Enunciado da tarefa A: Transcreva fielmente o trecho do artigo sobre a palestra de Esther Perel que se inicia nas palavras "Essa pergunta feita" e se encerra após as palavras "a psique humana.".
Enunciado da tarefa B: Segundo o artigo sobre a palestra de Esther Perel, qual era o título da palestra que ela proferiu no SXSW?

##### Artigo #####

Essa pergunta feita no SXSW por Esther Perel, psicoterapeuta, podcaster, especialista em relacionamentos e autora best-seller do New York Times, mexeu comigo. Na palestra “A outra Inteligência Artificial: a ascensão da intimidade artificial e o que isso significa para nós”, uma das mais comentadas do evento, ela falou principalmente sobre como as tecnologias preditivas estão impactando a psique humana.
Afinal, de que adianta tanta tecnologia e inovação se elas não estiverem a serviço da humanidade? Acontece que para estar a serviço da humanidade, a Inteligência Artificial deve funcionar em conjunto e em harmonia com a natureza. E isso é muito mais complexo do que parece.
Se por um lado a IA traz dados, pesquisas, informações e tendências com uma velocidade impressionante, por outro não entende de pessoas, de crenças, de relacionamentos e, claro, de intimidade. Afinal, intimidade de verdade é uma ambivalência de sentimentos.
Dia desses, coroando as minhas impressões sobre a palestra, li um artigo do genial Nizan Guanaes falando que de nada adianta todos os olhos estarem voltados para Austin e grandes eventos de inovação se não damos ouvidos às pessoas próximas, já que muitas vezes os insights e as informações transformadoras virão delas.

##### Dados armazenados #####

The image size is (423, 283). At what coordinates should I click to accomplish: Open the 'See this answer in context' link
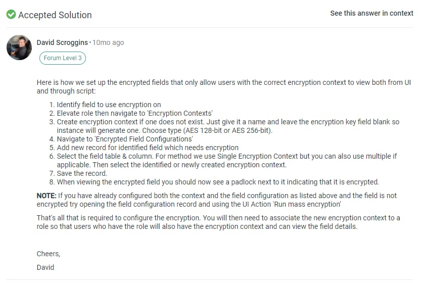click(371, 13)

#####

Resposta esperada A:
Essa pergunta feita no SXSW por Esther Perel, psicoterapeuta, podcaster, especialista em relacionamentos e autora best-seller do New York Times, mexeu comigo. Na palestra “A outra Inteligência Artificial: a ascensão da intimidade artificial e o que isso significa para nós”, uma das mais comentadas do evento, ela falou principalmente sobre como as tecnologias preditivas estão impactando a psique humana.

Resposta esperada B: “A outra Inteligência Artificial: a ascensão da intimidade artificial e o que isso significa para nós”